By Jonathan Luxmoore, Catholic News Service:
August 8, 2019
“People belonging to so-called sexual minority circles are our brothers and sisters for whom Christ gave his life,” Archbishop Stanislaw Gadecki of Poznan said in a statement Aug. 8.
“But respect for specific people cannot lead to accepting an ideology which aims at a revolution in social norms and interpersonal relations. This revolution in custom and morals, as Pope Francis stresses, often brandishes a flag of freedom, while in reality inflicting spiritual and material devastation,” he said in response to ongoing disputes between church leaders and LGBTQ groups.
Supporters of LGBTQ rights are planning a series of “equality parades” across the country in upcoming weeks.
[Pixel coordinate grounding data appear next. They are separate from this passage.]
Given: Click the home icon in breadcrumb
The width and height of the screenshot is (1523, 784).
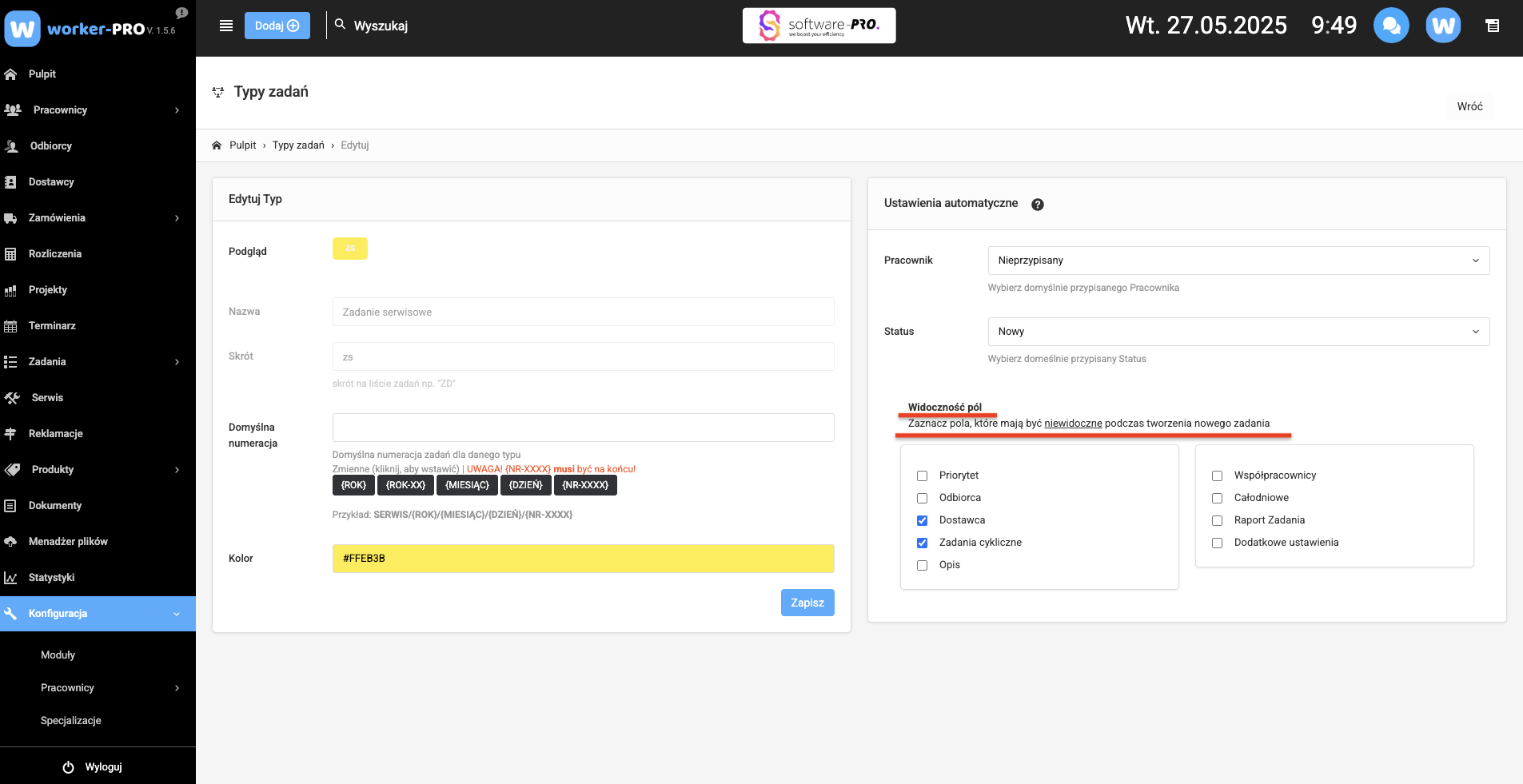Looking at the screenshot, I should point(217,145).
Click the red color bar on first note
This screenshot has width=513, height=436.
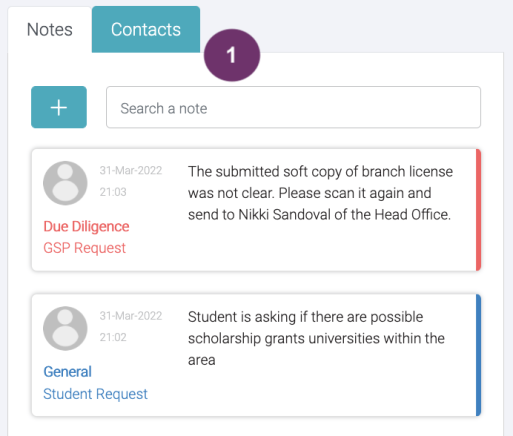[478, 210]
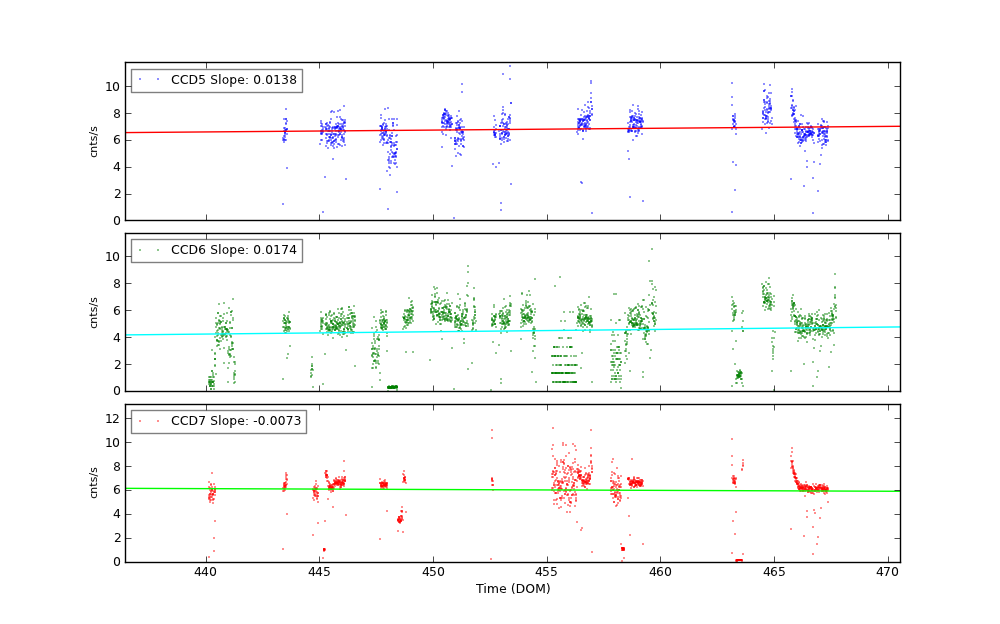Select the 455 x-axis tick label
This screenshot has height=624, width=1000.
tap(547, 572)
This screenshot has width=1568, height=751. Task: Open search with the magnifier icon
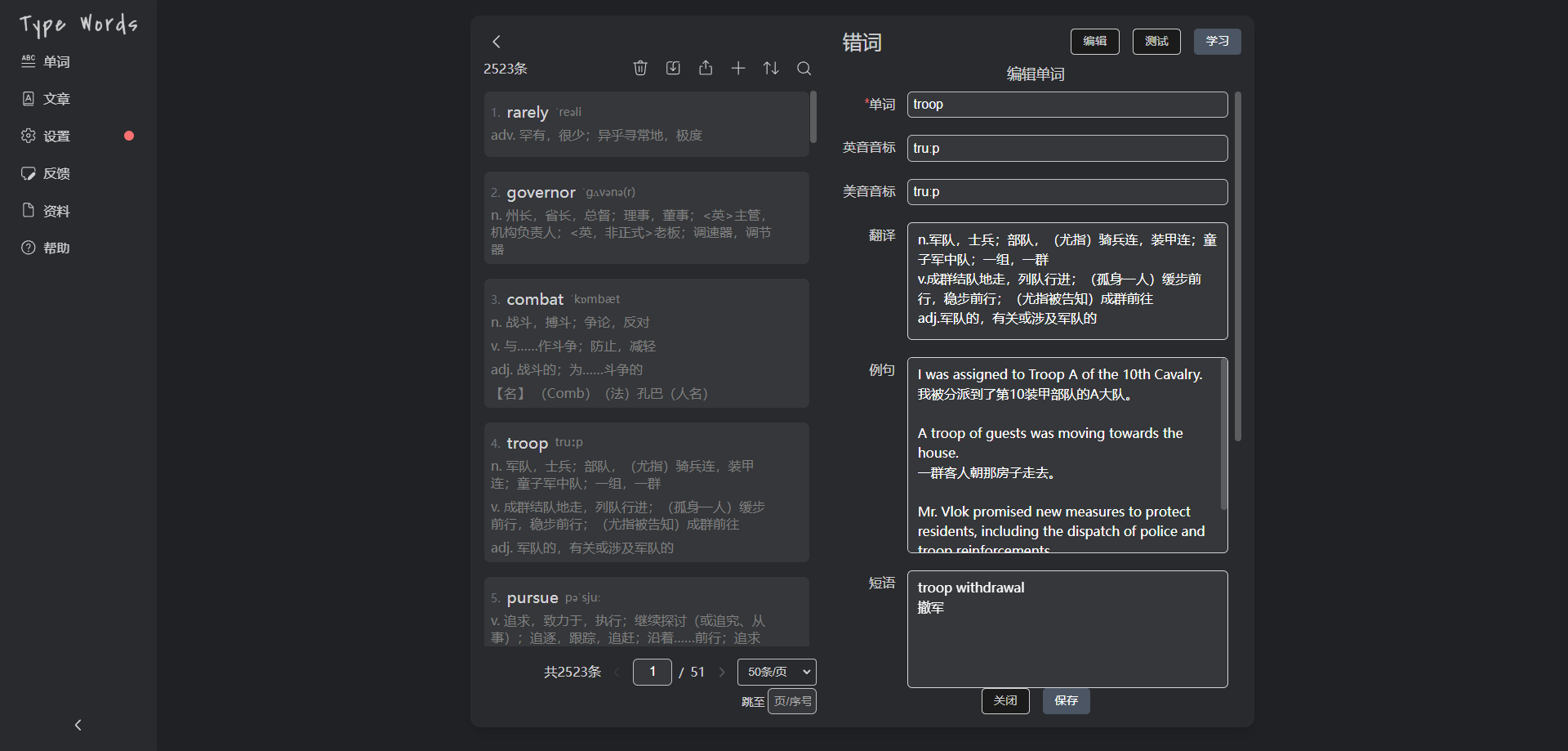[x=804, y=68]
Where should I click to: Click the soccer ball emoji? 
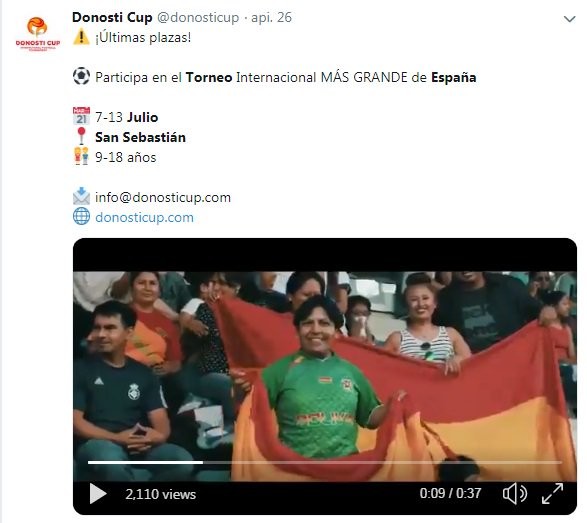click(81, 76)
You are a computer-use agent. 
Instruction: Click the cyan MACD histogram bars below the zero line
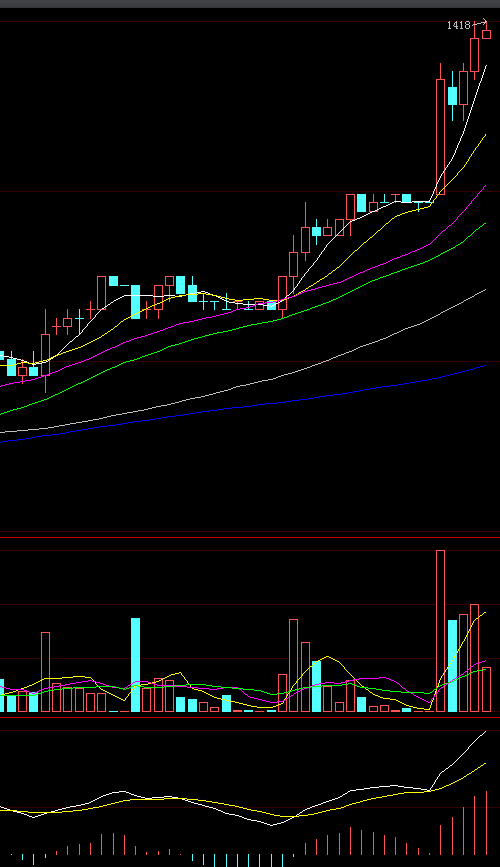(x=243, y=860)
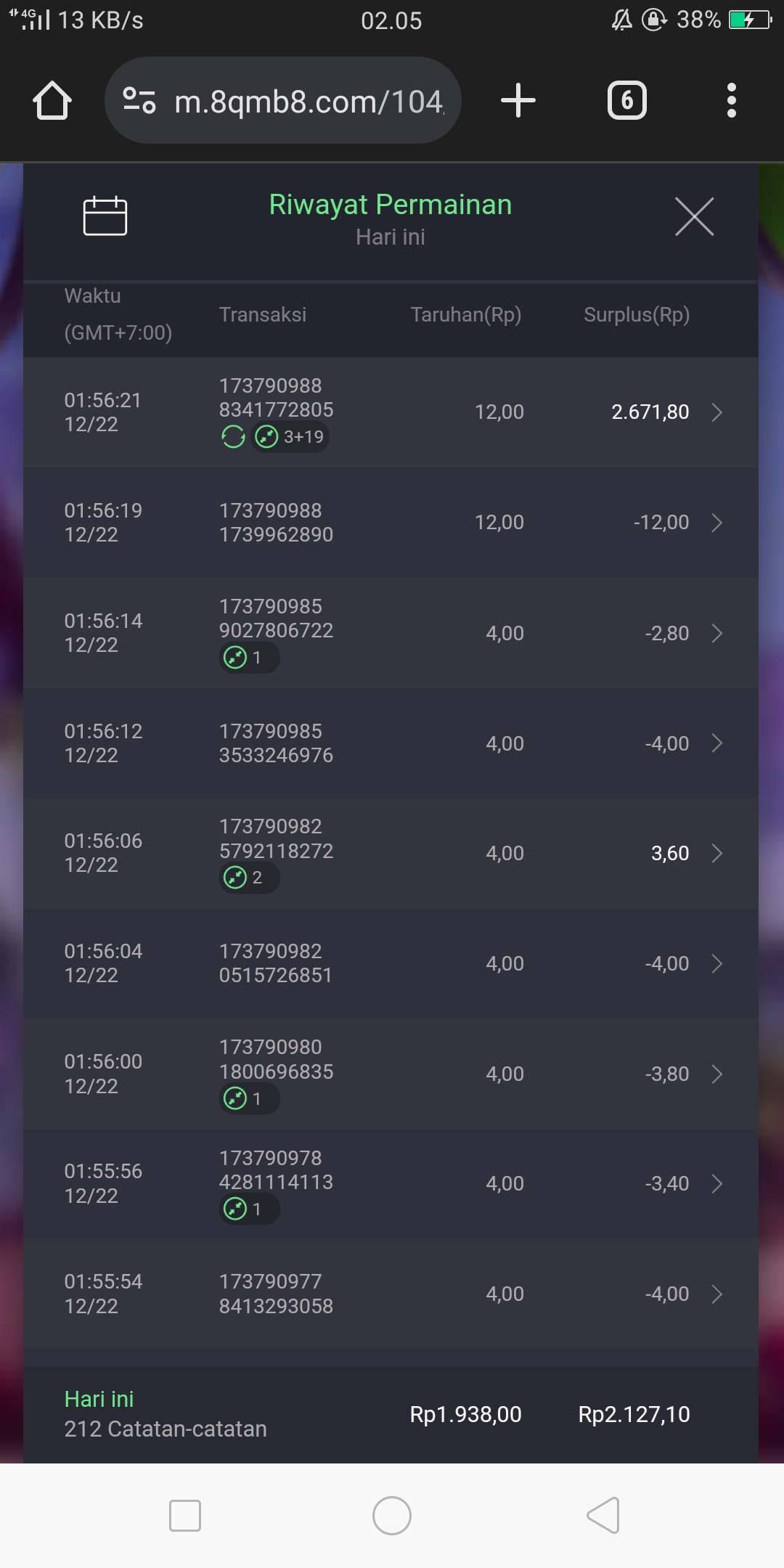Tap the Hari ini summary label

pyautogui.click(x=99, y=1399)
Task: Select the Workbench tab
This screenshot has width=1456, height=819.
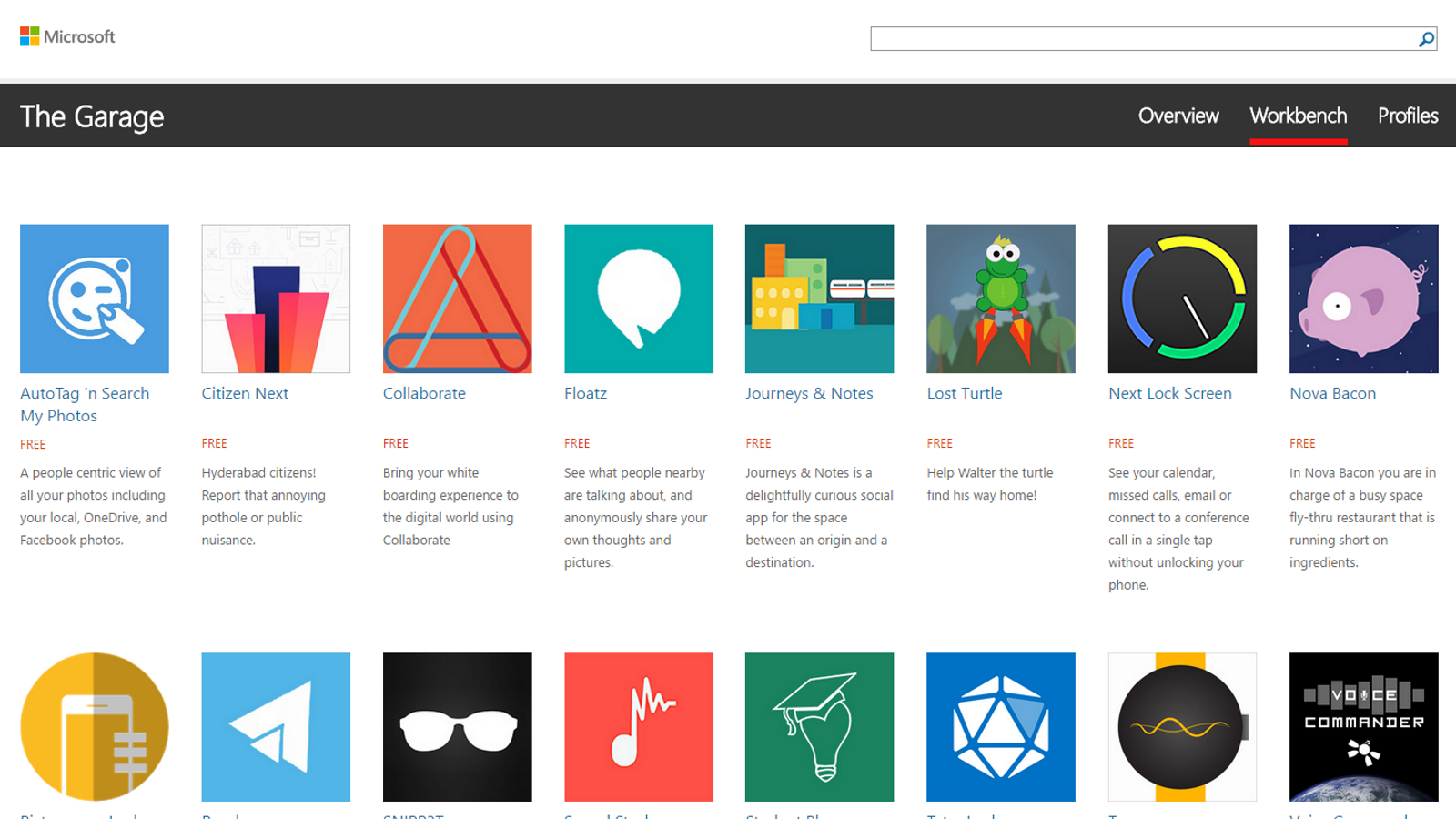Action: [1298, 116]
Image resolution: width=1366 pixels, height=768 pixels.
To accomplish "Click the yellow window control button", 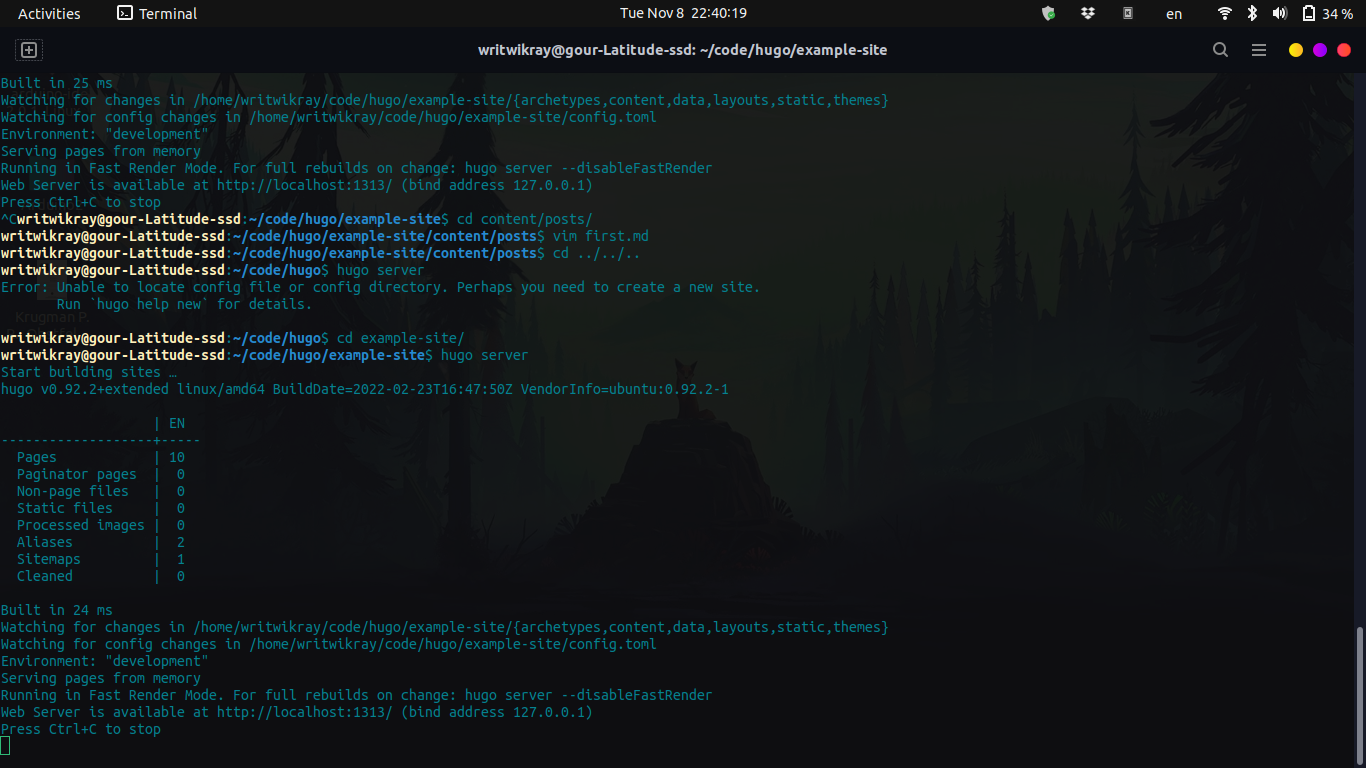I will 1295,49.
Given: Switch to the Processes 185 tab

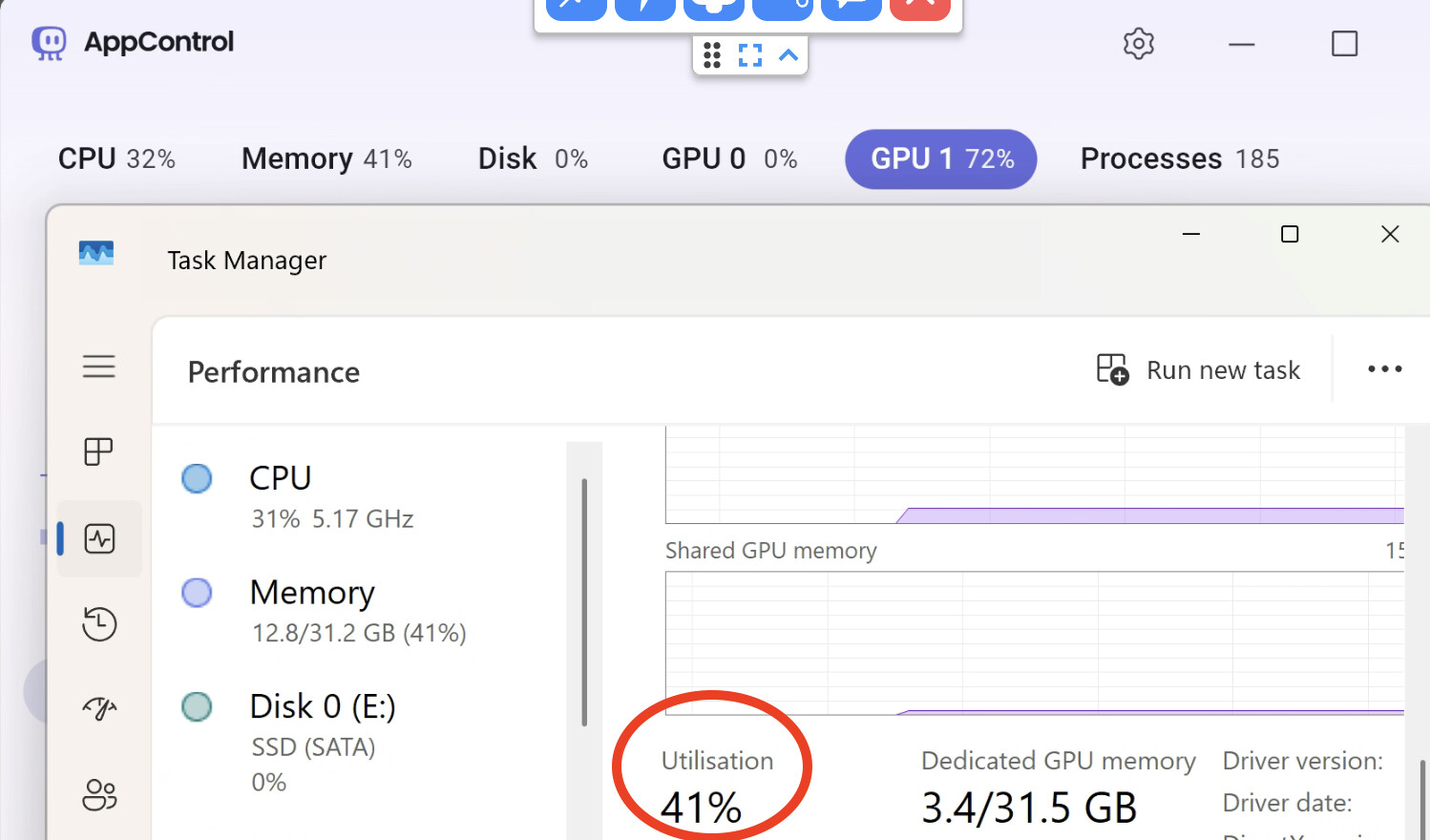Looking at the screenshot, I should click(1180, 158).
Archbishop Gadecki said the “worsening polemic” was linked to the “offensive by LGBT-plus circles,” as well as to related plans by some local authorities to introduce “a new approach to sex education” beginning in September.
LGBTQ groups frequently have complained of discrimination in Poland, where the predominant Catholic Church has vigorously rejected same-sex marriage and backed the exclusion of LGBTQ staffers from Catholic schools.
In July, gay rights campaigners accused Archbishop Tadeusz Wojda of Bialystok of inciting violence against an LGBTQ march in the eastern city during which police used stun grenades and pepper spray to hold back aggressive counter-protesters.
Meanwhile, in an Aug. 1 homily, Archbishop Marek Jedraszewski of Krakow told Catholics that those demanding tolerance had in reality supported “violence, humiliation and sneering against the most sacred symbols.” He said the “red pestilence” of communism had been replaced by “a rainbow one,” which also sought “to conquer spirits, hearts and minds.”
Poland’s Catholic Radio Maryja said Aug. 6 it had been ordered by Google to remove Archbishop Jedraszewski’s homily from its YouTube channel on grounds it “promoted hatred.”
A day later, about 200 protesters, including LGBTQ Catholics, demanded the dismissal of Archbishop Jedraszewski and other church leaders during a demonstration outside the Vatican’s Warsaw nunciature.
In his statement, Archbishop Gadecki said he was appealing to local officials not take decisions “concealing an ideology which denies natural sexual differences,” and to parliamentarians not to support LGBTQ efforts to push through laws allowing “homosexual marriages” and child adoption.
He added that criticism of Archbishop Jedraszewski and the hostile reaction of some employers to staffers voicing disapproval of “LGBT+ ideology” indicated the spread of a “totalitarianism of outlook,” which sought to “banish people thinking differently from the sphere of freedom.”
“I appeal to all people of goodwill to defend the principle of non-discrimination not just for supporters of this ideology, but also to allow equal rights to its opponents,” he said.